Economia

Fraudes devem crescer durante as Olimpíadas

Estudos da Serasa Experian mostram uma forte relação entre grandes eventos internacionais e o aumento das tentativas de fraude. Segundo os especialistas, o fenômeno acontece basicamente porque nos acontecimentos esportivos, como Olimpíadas e Copa do Mundo, existe um aumento natural na compra de passagens aéreas, ingressos, produtos relacionados ao tema e reservas em hotéis pela internet.
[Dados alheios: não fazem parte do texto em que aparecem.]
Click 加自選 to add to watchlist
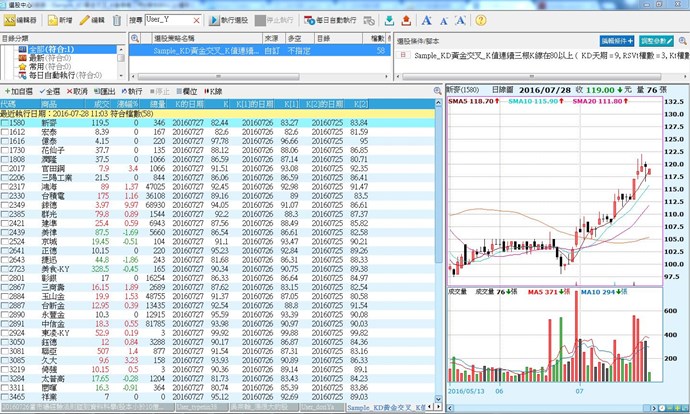This screenshot has width=690, height=414. (18, 91)
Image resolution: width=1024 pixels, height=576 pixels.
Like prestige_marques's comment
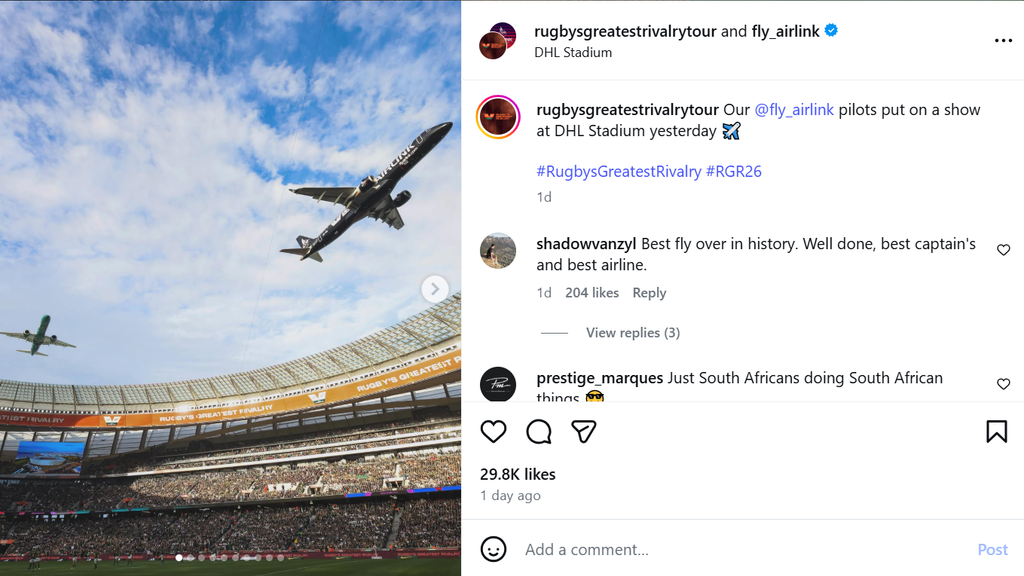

Todo esse cenário multiplica as chances de os criminosos intensificarem seus métodos, lesando empresas e consumidores. Uma prática comum nessas ocasiões que exige cuidado dos consumidores e empresas é o phishing.

O termo é utilizado para denominar a fraude eletrônica por meio da qual os fraudadores visam adquirir informações pessoais de diversos tipos: senhas e dados financeiros, como número de cartões de crédito, entre outros. Para serem bem sucedidos, fazem uso de um tema de interesse público para realizar ações e campanhas por e-mail, mensagens instantâneas e SMS como, por exemplo, sorteios e premiações falsas.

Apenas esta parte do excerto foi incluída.